Georgia's new crime: Sex while black


Genarlow Wilson was just 17 years old when they ripped him away from his life and family and hauled him off to a Georgia prison.

In a society where blacks often face bitter racism and inequality, Wilson excelled -- he was a top student at his high school and an aspiring football player who was garnering talk of recruitment into the college level. His future was bright.

That is, until the forces of conservatism and sexual repression in this country got their sinister clutches on him. While at a high school party one night, Wilson received consensual oral sex from a girl two years younger than him. And as murderers, rapists and white-collar CEOs were running around killing people, raping people and stealing billions of dollars, Wilson was arrested for messing around with another teenager. Apparently, in Georgia, fellatio is a felony.

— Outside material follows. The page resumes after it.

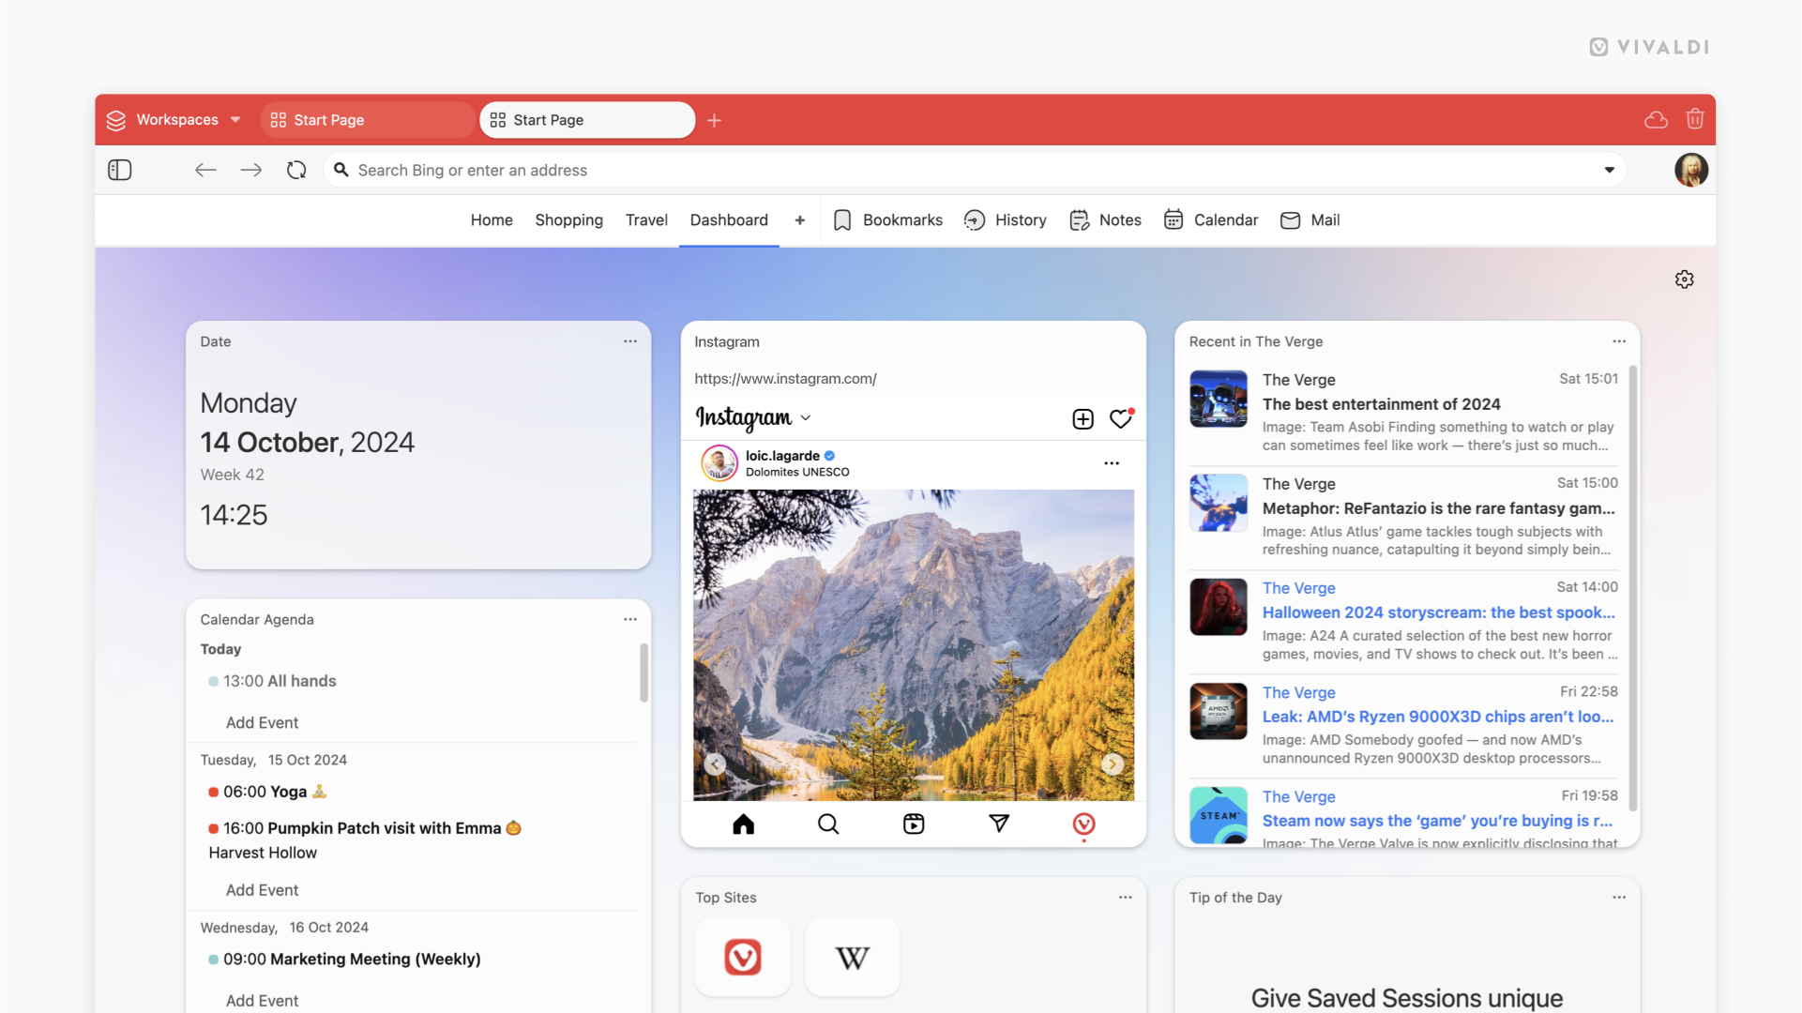Click Add Event under Today's agenda

(260, 721)
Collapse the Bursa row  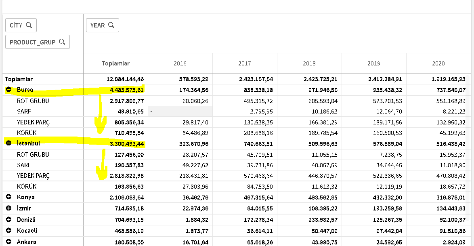click(x=9, y=90)
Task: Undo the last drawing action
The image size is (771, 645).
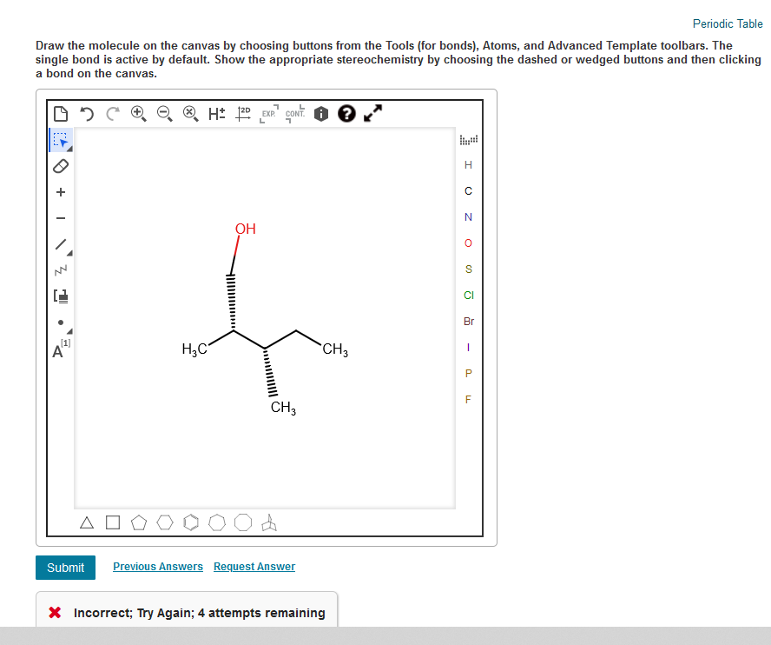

Who knew?

Wilson was charged as an adult with aggravated child molestation, despite the trivial fact that he wasn't an adult and he didn't molest any children, and was offered an olive branch by the open-minded and forward-thinking DA: Become a registered sex offender and be ostracized by society for the rest of your life for getting a hummer, or rot in prison like a criminal. I see a Robert Frost parallel here, but I don't think I'll go there.

Wilson rejected the deal, not because he thought it was a miscarriage of justice, but because he was concerned he wouldn't be able to see his 9-year-old sister anymore, or even have his own kids someday, because sex offender status would require him to stay away from children. So in an effort to keep his family together and preserve his future, Wilson went to a jury, which obviously found him guilty, given he is black and this is the South we're talking about.

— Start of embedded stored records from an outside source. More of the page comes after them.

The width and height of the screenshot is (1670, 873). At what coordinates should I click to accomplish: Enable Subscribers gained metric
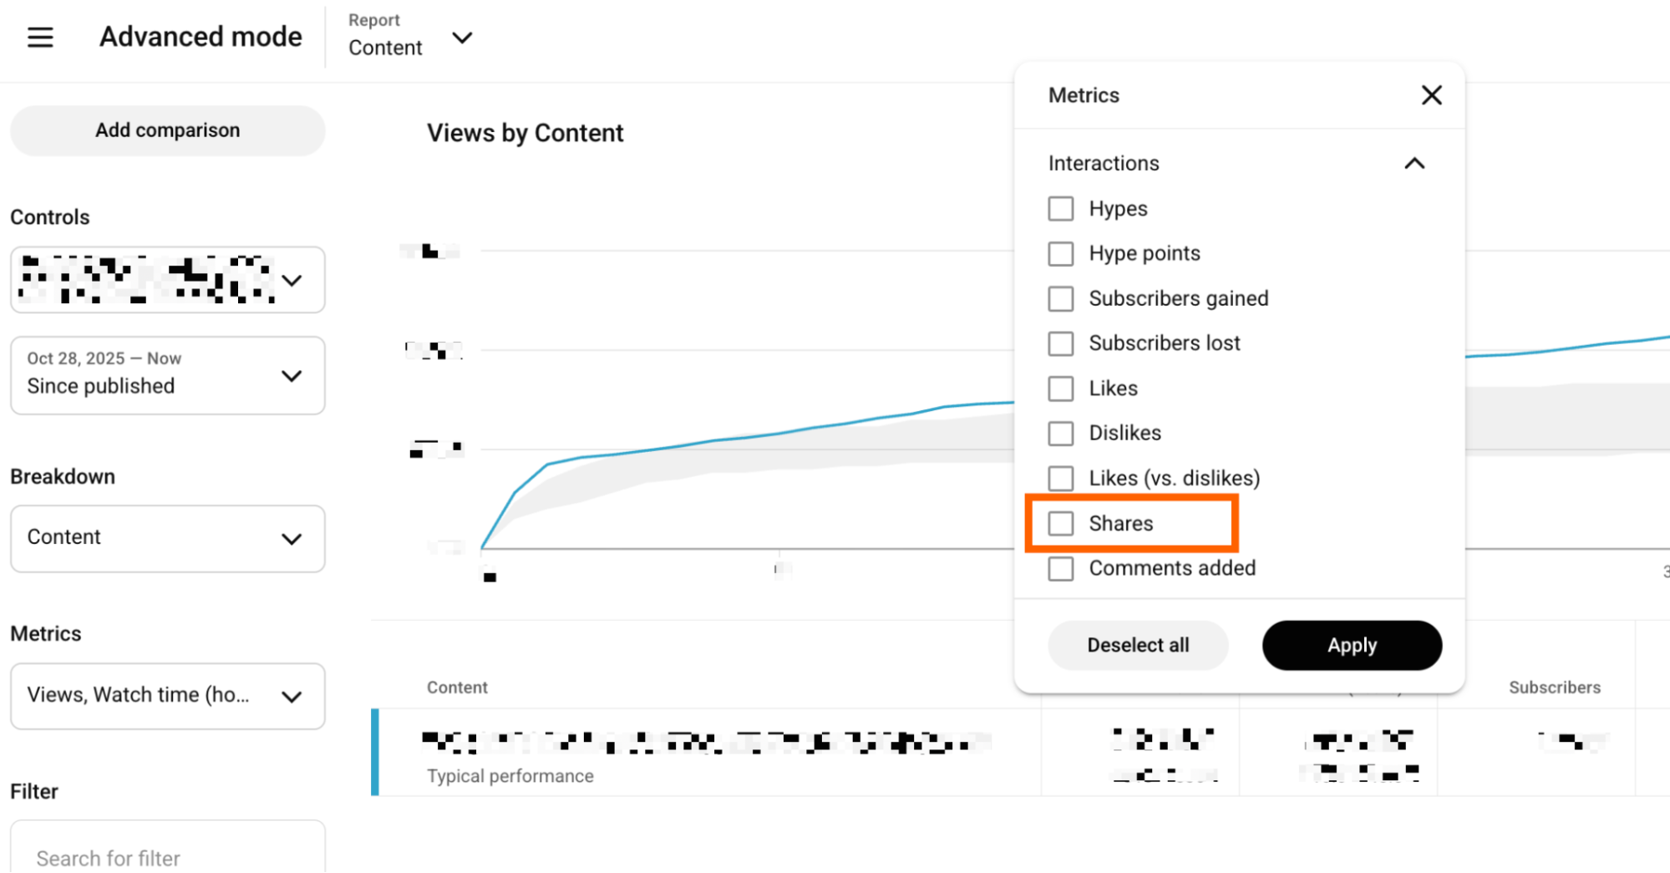tap(1060, 298)
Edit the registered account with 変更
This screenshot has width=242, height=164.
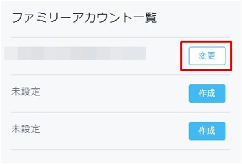point(207,56)
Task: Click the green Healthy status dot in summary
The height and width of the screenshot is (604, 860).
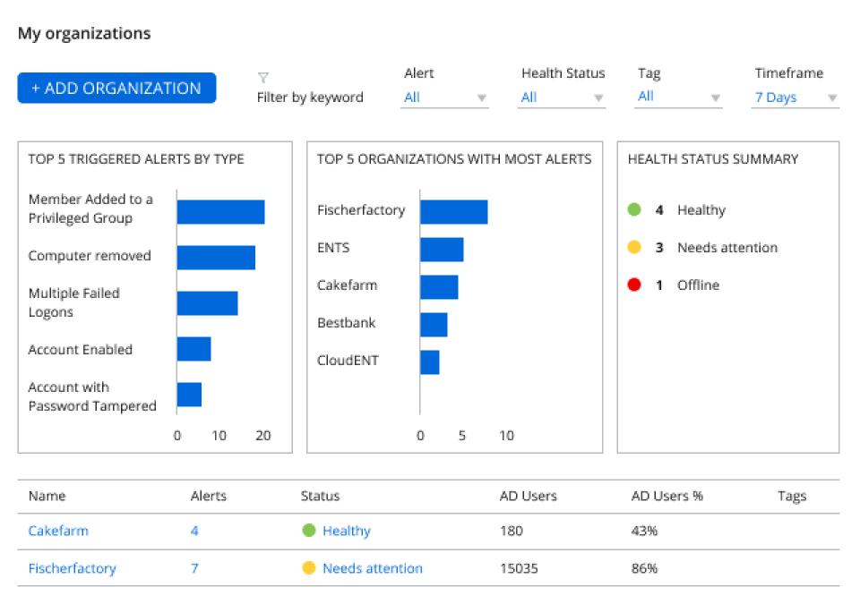Action: tap(634, 209)
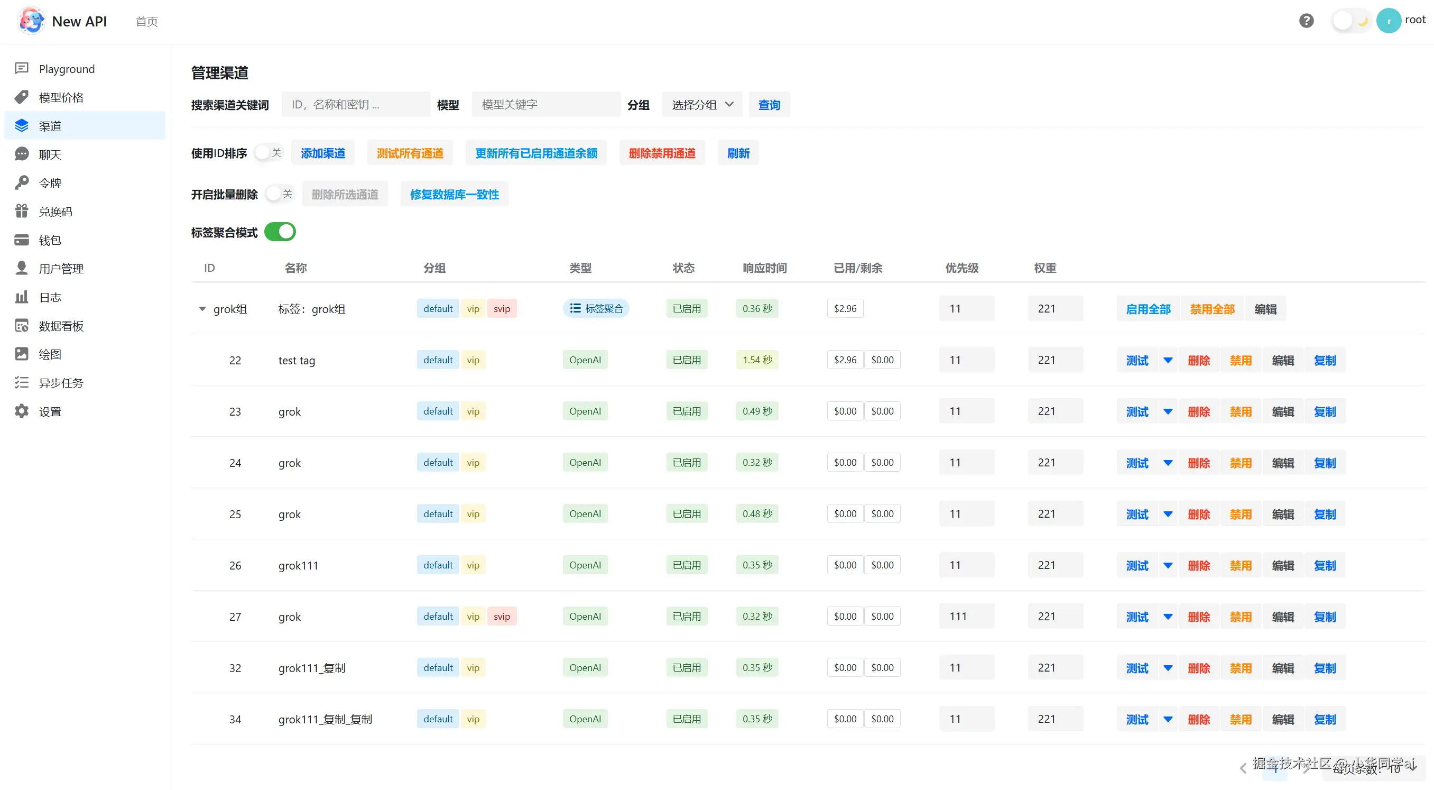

Ten years in prison they gave him. And in an instant, the American justice system became a complete fraud. Luckily, the Georgia Supreme Court was able to glean some reason from the ashes, and it overturned the sentence, calling the sentence "cruel and unusual punishment."

Justice Leah Ward Sears wrote for the majority:
Although society has a significant interest in protecting children from premature sexual activity, we must acknowledge that Wilson's crime does not rise to the level of culpability of adults who prey on children … For the law to punish Wilson as it would an adult, with the extraordinary harsh punishment of 10 years in prison without the possibility of probation or parole, appears to be grossly disproportionate to his crime.

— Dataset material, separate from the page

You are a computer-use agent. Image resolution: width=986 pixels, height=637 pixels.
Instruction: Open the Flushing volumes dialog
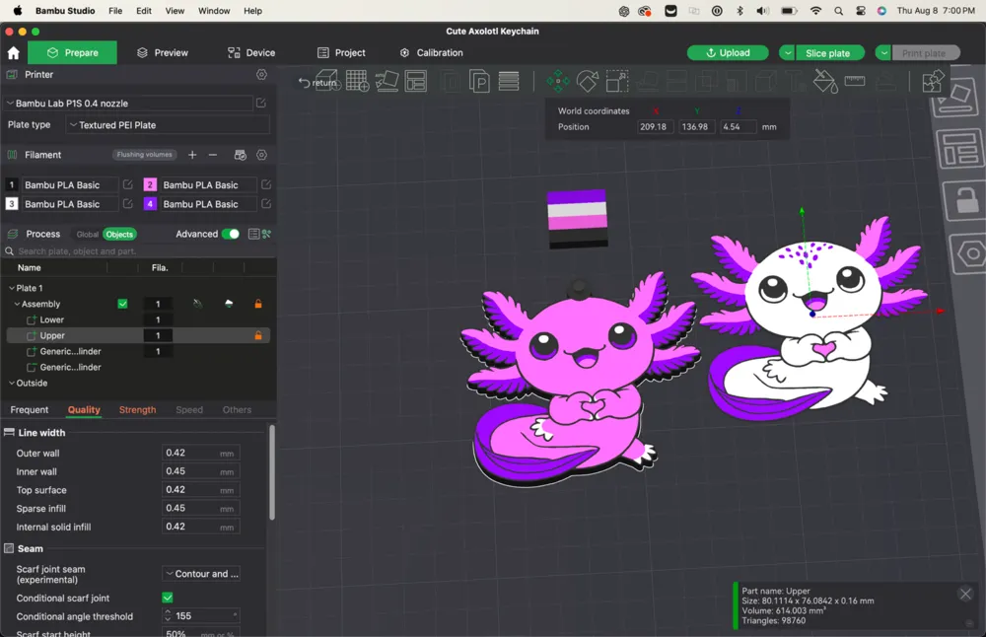(144, 155)

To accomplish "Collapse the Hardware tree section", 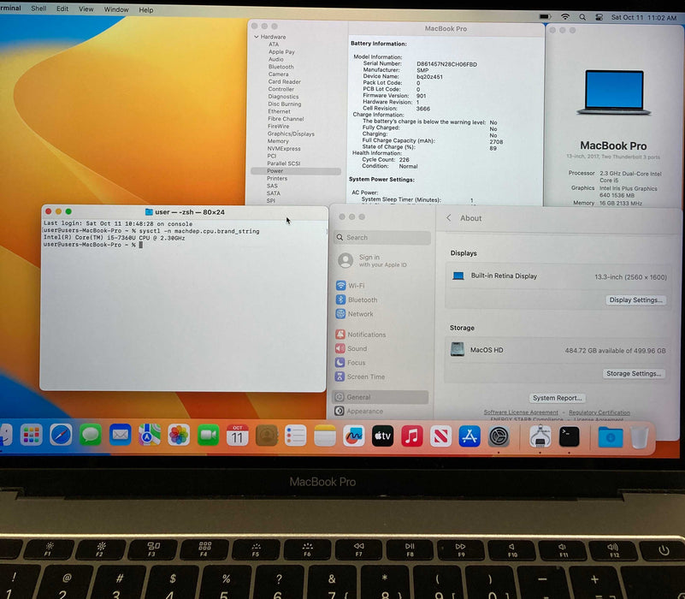I will (256, 37).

But Wilson still spent two years behind bars. I can only imagine the personal transformation after two years in a Georgia prison. I think it's safe to say he didn't come out the same person.

I don't think I even have to make any arguments about the fundamental breakdown in this country when it comes to our perception of sex, or how we have a bunch of prude old men in charge of making laws, because this case really speaks for itself. It's an overzealous attempt to control something you can't possibly control: Human nature. But they'll keep trying. And once again, the wheels of progress in this country turn, turn, turn.